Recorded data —
+-------+
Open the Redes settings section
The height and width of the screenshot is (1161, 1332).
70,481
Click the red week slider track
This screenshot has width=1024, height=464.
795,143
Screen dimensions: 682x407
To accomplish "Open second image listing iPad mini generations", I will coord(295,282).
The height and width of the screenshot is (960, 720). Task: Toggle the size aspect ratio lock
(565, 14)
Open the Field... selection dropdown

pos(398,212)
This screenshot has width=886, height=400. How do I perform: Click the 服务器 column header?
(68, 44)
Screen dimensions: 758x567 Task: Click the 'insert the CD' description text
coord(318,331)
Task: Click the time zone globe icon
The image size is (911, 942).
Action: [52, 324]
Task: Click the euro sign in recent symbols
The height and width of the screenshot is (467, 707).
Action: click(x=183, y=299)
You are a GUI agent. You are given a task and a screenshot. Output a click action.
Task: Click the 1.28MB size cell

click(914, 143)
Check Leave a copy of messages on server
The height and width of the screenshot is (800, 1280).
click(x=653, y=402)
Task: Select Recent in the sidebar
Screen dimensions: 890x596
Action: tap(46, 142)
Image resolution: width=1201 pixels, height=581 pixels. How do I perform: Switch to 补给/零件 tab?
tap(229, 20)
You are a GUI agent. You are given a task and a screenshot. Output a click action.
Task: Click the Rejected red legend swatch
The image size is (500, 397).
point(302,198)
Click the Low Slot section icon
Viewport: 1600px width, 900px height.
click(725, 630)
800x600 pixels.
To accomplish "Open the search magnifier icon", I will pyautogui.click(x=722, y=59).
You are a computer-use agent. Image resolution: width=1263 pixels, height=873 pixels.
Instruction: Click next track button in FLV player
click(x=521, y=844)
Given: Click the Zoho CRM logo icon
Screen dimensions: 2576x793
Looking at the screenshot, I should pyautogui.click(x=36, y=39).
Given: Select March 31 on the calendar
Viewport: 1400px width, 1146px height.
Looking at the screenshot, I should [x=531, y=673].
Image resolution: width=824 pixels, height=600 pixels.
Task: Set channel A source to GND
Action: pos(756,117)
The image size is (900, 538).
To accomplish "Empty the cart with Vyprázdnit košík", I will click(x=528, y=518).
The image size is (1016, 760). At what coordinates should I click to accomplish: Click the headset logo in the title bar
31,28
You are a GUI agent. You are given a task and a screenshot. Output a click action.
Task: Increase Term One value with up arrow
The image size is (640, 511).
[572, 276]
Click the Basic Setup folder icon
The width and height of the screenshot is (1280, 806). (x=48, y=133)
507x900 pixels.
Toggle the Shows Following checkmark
+-------+
What is needed —
The records above must be restated. Preserve every word.

Task answer —
Open the Redes settings section
The height and width of the screenshot is (1161, 1332).
70,481
Click the red week slider track
This screenshot has width=1024, height=464.
795,143
Screen dimensions: 682x407
To accomplish "Open second image listing iPad mini generations", I will coord(295,282).
The height and width of the screenshot is (960, 720). Task: Toggle the size aspect ratio lock
(565, 14)
Open the Field... selection dropdown

pos(398,212)
This screenshot has width=886, height=400. How do I perform: Click the 服务器 column header?
(68, 44)
Screen dimensions: 758x567 Task: Click the 'insert the CD' description text
coord(318,331)
Task: Click the time zone globe icon
The image size is (911, 942).
Action: [52, 324]
Task: Click the euro sign in recent symbols
The height and width of the screenshot is (467, 707).
Action: click(x=183, y=299)
You are a GUI agent. You are given a task and a screenshot. Output a click action.
Task: Click the 1.28MB size cell

click(914, 143)
Check Leave a copy of messages on server
The height and width of the screenshot is (800, 1280).
click(x=653, y=402)
Task: Select Recent in the sidebar
Screen dimensions: 890x596
Action: tap(46, 142)
Image resolution: width=1201 pixels, height=581 pixels. How do I perform: Switch to 补给/零件 tab?
tap(229, 20)
You are a GUI agent. You are given a task and a screenshot. Output a click action.
Task: Click the Rejected red legend swatch
The image size is (500, 397).
point(302,198)
Click the Low Slot section icon
Viewport: 1600px width, 900px height.
click(725, 630)
800x600 pixels.
To accomplish "Open the search magnifier icon", I will pyautogui.click(x=722, y=59).
You are a computer-use agent. Image resolution: width=1263 pixels, height=873 pixels.
Instruction: Click next track button in FLV player
click(x=521, y=844)
Given: Click the Zoho CRM logo icon
Screen dimensions: 2576x793
Looking at the screenshot, I should pyautogui.click(x=36, y=39).
Given: Select March 31 on the calendar
Viewport: 1400px width, 1146px height.
Looking at the screenshot, I should [x=531, y=673].
Image resolution: width=824 pixels, height=600 pixels.
Task: Set channel A source to GND
Action: pos(756,117)
The image size is (900, 538).
To accomplish "Empty the cart with Vyprázdnit košík", I will click(x=528, y=518).
The image size is (1016, 760). At what coordinates should I click to accomplish: Click the headset logo in the title bar
31,28
You are a GUI agent. You are given a task and a screenshot. Output a click action.
Task: Increase Term One value with up arrow
The image size is (640, 511).
[572, 276]
Click the Basic Setup folder icon
The width and height of the screenshot is (1280, 806). (x=48, y=133)
507x900 pixels.
Toggle the Shows Following checkmark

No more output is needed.